/---

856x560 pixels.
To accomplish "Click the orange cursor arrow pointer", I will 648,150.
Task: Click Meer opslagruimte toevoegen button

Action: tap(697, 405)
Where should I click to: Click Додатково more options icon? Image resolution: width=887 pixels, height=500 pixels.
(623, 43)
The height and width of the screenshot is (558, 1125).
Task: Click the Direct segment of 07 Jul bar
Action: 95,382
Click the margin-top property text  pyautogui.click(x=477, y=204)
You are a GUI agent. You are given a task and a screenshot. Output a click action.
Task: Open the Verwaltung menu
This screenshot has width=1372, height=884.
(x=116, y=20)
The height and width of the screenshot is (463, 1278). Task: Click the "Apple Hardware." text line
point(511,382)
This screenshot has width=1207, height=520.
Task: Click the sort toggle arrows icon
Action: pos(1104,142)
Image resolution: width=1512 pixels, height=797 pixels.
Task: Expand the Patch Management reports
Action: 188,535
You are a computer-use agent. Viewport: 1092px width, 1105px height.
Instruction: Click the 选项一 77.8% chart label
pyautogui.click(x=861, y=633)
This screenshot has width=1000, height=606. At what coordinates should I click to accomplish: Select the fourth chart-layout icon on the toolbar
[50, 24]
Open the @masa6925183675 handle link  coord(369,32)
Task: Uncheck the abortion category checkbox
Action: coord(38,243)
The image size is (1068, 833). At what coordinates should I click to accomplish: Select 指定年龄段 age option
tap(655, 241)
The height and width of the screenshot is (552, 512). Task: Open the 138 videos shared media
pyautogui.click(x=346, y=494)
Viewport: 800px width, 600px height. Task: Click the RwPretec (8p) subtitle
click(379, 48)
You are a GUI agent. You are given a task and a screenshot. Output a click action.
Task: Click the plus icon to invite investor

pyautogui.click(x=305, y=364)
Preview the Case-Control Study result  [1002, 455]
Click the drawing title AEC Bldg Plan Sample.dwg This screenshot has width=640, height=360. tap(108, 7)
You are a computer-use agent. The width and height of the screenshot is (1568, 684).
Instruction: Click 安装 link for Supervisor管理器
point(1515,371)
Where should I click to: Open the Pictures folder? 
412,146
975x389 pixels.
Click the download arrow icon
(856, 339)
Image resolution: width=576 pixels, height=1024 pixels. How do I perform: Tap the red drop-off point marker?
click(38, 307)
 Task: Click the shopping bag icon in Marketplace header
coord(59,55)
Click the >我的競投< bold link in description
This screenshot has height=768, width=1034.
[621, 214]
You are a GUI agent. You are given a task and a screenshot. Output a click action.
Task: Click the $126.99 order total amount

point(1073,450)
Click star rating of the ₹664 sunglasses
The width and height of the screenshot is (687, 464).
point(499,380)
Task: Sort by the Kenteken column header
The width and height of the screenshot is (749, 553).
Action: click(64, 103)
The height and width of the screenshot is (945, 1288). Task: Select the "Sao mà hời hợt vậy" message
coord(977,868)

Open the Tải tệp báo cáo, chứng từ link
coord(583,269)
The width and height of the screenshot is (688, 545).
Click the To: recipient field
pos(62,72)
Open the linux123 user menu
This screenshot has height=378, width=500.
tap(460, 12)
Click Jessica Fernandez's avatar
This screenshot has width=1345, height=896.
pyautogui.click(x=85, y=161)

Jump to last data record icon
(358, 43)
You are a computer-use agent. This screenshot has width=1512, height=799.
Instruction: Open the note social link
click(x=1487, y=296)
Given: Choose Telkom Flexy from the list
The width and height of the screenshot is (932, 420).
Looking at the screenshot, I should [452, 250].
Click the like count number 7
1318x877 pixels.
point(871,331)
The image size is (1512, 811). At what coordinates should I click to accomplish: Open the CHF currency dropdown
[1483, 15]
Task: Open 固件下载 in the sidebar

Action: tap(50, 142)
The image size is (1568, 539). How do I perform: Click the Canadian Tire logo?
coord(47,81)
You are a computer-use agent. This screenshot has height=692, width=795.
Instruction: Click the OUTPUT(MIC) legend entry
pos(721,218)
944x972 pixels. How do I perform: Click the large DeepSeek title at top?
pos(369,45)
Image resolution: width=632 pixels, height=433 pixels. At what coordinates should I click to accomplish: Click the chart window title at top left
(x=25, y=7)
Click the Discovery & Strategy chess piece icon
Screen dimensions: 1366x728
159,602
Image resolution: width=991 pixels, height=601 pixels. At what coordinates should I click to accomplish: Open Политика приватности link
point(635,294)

\---

Retype only the lines above between the line with "Instruction: Click the OUTPUT(MIC)" and the line with "Click the Discovery", counting those two lines as well, and keep every character as it is.

Instruction: Click the OUTPUT(MIC) legend entry
pos(721,218)
944x972 pixels. How do I perform: Click the large DeepSeek title at top?
pos(369,45)
Image resolution: width=632 pixels, height=433 pixels. At what coordinates should I click to accomplish: Click the chart window title at top left
(x=25, y=7)
Click the Discovery & Strategy chess piece icon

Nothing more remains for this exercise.